Even though I got Elka from a breeder, I do what I can to support dog rescue, and Doberman rescue, as well.
Rescue is more than just driving cute puppies around, or finding a box of them on the doorstep. Rescue is heartbreaking, intense, and grueling work. I have nothing but admiration and thanks for people who are on the front lines in the rescue of any breed, and any animal. It takes guts, and stubbornness and patience. It takes faith that there will be money, that there will be a spot, that a vet can be found and a home.
Dog rescue relies heavily upon donations, of time, money, and supplies. Dog rescue survives because of peoples' generosity, and their unwillingness to let the cruelty or inattention of others to go unanswered.
Real dog rescue, where lives are saved, struggles and triumphs every day.
Real dog rescue is what took thirteen emaciated Dobermans, now twelve, from the home of a woman in Conklin, New York. The Broome County Humane Society is to thank for that, and the concerned citizen who reported his or her suspicions. Two of those dogs have found homes, and the other ten are evidently being made available for adoption next week, so they're accepting applications.

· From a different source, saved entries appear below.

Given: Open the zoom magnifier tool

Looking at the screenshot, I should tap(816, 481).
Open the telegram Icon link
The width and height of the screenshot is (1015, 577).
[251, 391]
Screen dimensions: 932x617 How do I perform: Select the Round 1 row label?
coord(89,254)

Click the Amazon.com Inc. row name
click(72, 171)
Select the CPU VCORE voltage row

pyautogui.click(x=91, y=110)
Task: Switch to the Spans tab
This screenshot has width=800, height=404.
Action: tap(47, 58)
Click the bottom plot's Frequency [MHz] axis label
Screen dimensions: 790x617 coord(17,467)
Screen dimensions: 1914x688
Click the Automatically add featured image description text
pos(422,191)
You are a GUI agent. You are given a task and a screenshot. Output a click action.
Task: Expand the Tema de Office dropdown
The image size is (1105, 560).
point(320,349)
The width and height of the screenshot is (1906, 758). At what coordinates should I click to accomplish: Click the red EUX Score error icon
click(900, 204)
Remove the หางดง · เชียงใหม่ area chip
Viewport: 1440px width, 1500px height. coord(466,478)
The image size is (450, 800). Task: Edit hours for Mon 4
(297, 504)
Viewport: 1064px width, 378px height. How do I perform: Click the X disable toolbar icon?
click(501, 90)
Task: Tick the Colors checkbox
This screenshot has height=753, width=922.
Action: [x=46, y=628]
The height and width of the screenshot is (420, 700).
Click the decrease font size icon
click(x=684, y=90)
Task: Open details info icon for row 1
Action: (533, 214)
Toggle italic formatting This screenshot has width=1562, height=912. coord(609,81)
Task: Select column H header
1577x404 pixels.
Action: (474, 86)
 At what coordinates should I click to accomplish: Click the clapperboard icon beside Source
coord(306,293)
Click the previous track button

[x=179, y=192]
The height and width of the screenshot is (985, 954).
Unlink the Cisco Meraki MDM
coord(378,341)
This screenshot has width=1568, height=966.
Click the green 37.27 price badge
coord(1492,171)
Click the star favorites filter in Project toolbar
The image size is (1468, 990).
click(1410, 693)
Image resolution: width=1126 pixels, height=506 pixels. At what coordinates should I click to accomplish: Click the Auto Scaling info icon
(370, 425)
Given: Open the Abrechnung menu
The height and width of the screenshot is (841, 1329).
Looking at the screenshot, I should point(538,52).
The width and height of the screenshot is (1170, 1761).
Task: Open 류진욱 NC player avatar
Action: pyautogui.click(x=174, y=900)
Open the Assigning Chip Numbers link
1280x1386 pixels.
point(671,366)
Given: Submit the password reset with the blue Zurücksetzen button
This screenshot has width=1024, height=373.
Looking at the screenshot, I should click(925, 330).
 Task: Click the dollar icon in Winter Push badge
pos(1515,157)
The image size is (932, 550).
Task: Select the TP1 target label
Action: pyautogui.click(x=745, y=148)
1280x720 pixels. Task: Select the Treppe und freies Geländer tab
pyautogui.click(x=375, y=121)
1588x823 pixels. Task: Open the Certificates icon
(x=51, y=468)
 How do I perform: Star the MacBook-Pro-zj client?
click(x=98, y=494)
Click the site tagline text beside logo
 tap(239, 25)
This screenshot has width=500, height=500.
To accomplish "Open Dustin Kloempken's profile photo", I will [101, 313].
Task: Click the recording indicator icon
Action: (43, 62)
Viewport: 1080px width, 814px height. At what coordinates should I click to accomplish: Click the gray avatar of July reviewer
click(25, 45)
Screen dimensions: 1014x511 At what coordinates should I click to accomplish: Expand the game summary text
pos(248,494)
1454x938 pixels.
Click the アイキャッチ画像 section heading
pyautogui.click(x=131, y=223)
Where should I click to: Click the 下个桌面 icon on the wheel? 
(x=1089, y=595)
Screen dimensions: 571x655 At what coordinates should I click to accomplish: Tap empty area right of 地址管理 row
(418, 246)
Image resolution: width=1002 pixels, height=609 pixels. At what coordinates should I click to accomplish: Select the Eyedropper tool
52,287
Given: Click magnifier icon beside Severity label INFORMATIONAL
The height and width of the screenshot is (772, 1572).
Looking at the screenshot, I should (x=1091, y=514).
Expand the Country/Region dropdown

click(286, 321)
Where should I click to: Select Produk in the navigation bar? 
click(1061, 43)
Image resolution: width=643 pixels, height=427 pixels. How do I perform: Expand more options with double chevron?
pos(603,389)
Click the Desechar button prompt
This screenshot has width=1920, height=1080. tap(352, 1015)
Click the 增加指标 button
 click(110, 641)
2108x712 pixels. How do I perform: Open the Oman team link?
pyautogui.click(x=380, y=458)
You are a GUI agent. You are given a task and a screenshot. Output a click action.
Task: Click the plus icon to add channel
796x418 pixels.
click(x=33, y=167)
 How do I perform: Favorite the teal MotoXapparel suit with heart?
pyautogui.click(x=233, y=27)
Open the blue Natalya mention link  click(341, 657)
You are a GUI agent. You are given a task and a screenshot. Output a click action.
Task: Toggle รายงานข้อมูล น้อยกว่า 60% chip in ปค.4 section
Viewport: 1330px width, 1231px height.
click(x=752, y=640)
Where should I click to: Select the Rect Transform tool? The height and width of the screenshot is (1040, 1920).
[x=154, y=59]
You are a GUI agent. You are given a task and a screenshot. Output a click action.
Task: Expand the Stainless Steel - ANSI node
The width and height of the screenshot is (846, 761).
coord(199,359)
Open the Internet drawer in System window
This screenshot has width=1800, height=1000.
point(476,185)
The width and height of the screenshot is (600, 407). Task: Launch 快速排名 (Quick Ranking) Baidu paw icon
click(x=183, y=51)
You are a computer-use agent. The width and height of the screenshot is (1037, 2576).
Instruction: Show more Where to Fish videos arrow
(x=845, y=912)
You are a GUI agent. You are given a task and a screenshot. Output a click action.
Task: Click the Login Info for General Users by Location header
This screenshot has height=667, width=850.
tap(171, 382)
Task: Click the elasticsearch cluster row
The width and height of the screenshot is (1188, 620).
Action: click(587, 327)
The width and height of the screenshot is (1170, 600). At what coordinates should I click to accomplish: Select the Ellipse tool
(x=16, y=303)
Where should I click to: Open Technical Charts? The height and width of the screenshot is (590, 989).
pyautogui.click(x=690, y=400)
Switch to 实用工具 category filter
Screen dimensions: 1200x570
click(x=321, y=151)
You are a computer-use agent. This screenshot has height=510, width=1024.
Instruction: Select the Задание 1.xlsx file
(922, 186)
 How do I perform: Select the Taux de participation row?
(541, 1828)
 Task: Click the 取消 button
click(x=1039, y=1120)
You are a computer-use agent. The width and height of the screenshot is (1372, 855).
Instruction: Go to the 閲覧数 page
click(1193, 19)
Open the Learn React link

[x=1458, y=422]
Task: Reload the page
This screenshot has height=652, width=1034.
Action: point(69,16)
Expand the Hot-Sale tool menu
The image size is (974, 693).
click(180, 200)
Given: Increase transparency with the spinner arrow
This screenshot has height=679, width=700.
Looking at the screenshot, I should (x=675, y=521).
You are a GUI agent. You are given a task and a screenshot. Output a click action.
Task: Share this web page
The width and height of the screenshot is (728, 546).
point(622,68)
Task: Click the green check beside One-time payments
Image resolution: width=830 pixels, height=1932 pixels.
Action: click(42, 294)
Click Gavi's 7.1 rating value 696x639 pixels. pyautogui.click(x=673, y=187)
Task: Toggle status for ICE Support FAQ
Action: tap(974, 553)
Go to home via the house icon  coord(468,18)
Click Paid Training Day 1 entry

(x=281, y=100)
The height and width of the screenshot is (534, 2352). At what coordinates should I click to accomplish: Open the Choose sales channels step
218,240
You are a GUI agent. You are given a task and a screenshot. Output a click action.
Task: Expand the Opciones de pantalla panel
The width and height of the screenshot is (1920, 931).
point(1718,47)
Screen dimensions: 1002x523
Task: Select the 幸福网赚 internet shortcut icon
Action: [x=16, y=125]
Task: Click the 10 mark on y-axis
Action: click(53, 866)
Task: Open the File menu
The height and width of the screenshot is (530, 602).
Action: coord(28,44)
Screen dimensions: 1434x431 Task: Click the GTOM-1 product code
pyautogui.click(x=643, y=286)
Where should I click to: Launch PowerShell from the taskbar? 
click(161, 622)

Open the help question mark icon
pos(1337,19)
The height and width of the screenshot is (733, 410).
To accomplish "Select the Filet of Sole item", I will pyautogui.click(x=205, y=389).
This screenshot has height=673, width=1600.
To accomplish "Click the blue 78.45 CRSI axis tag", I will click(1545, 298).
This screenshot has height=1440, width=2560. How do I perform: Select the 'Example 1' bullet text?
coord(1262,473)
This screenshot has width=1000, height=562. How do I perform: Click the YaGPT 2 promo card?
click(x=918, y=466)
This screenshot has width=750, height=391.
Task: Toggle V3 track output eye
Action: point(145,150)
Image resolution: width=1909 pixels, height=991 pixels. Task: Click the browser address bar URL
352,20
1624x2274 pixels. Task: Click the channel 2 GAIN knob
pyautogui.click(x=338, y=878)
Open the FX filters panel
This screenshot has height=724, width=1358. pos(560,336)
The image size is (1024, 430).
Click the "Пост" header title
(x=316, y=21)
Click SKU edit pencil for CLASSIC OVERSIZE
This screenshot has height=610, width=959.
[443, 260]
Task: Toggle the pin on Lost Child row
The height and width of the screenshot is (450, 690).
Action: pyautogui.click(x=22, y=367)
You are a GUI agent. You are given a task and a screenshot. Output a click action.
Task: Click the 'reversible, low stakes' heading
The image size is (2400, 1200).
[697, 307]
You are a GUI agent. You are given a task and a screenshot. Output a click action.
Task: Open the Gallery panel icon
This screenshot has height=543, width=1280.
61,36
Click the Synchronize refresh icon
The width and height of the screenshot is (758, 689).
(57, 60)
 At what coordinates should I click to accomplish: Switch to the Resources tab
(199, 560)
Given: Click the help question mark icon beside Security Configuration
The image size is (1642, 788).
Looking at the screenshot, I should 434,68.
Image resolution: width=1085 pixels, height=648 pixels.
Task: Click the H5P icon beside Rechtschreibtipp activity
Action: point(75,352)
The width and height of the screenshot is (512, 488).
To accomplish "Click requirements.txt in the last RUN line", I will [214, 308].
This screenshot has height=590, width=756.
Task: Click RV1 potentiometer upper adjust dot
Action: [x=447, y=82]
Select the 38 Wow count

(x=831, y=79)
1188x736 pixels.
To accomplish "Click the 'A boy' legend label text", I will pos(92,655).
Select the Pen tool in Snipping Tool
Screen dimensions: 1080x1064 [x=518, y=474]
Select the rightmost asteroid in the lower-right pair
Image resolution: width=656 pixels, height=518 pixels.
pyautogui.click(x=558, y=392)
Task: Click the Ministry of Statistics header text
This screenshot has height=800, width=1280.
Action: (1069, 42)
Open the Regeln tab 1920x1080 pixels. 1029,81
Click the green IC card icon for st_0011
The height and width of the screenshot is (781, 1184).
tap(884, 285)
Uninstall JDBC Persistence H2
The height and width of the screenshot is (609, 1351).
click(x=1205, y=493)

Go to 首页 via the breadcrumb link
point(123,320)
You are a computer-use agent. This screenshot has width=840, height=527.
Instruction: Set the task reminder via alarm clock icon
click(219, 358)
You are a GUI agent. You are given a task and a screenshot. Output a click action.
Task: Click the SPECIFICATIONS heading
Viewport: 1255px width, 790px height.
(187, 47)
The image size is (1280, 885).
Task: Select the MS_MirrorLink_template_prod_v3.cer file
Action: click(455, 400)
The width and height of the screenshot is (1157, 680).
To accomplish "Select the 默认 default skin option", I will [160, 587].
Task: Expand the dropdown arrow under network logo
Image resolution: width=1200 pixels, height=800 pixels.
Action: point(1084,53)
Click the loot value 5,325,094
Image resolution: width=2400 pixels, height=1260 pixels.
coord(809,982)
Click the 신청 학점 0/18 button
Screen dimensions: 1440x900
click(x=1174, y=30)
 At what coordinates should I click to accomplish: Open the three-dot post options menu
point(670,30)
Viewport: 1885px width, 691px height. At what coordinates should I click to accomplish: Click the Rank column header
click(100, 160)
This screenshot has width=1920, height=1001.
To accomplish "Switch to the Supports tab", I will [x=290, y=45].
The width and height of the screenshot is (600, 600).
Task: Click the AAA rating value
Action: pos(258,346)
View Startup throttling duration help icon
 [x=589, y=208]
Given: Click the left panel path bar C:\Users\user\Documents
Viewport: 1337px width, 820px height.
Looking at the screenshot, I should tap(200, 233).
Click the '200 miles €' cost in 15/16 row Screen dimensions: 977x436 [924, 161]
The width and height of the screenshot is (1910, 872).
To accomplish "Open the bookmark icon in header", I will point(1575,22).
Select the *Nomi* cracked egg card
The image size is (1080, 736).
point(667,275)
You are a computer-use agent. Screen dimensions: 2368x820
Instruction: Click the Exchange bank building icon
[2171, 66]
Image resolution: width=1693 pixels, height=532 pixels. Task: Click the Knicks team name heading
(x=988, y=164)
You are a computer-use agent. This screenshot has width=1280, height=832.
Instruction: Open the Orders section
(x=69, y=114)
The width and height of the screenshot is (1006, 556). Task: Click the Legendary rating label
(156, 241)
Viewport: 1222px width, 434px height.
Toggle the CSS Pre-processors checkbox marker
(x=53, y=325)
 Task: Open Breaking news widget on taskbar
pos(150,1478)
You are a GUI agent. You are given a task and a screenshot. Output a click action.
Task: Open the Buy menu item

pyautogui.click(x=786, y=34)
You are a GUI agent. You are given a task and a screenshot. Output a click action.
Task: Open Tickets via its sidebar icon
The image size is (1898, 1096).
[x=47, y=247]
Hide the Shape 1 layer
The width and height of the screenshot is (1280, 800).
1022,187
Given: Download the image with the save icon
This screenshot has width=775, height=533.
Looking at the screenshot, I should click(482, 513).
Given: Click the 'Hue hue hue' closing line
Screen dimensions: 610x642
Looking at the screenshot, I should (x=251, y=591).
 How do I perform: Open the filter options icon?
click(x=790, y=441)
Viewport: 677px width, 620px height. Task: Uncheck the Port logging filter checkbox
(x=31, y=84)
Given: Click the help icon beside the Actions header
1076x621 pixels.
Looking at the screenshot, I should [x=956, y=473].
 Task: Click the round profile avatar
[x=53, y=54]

Real rescue is Doberman Rescue Unlimited, who takes in those Dobermans whose families had another baby. The Dobermans whose people are moving, and didn't find an apartment that takes dogs, or found an apartment that bans Dobermans specifically. DRU takes those dogs that ended up with same sex aggression when they reached maturity, the Dobermans who have thyroid disorders or Dilated Cardiomyopathy. The Dobermans who were "too energetic" and strong for their owners.
There's the Doberman Assistance Network, that pulls Dobermans out of kill shelters and gets them into foster or rescue groups all over the country. People who transport dogs for them aren't paid to do so, or at least not in money. They volunteer their time, and are paid in thanks. A pregnant Doberman, dumped into DAN's hands, just had puppies not long ago. Who abandons their pregnant dog?
There's a Doberman who came to Distinguished Doberman Rescue because she got fleas....so her family decided to keep her outside instead. Without treating her.
Then there are smaller ways to help. Freekibble.com donates kibble daily to dogs (and cats) in animal shelters. You just need to answer a question; you don't even need to get it right.
Every purchase on HelpingUdders.com will donate a percentage to the rescue of your choice.
A lot of people don't think about rescue, or don't think that rescue has pure breeds. A lot of pure breed rescues are in fact pretty full, and a lot of those dogs are surrendered for the same reason dogs end up in shelters: they're too big, too energetic, too destructive, etc. etc. Many people who get rid of their dogs do so rather than putting the time in to make their rather normal dog a good canine companion. They don't come out of a box like that, people!
So, for your next dog, consider adoption or rescue. Look into what organizations exist around you. Taking one of these dogs in can be more rewarding than you realize!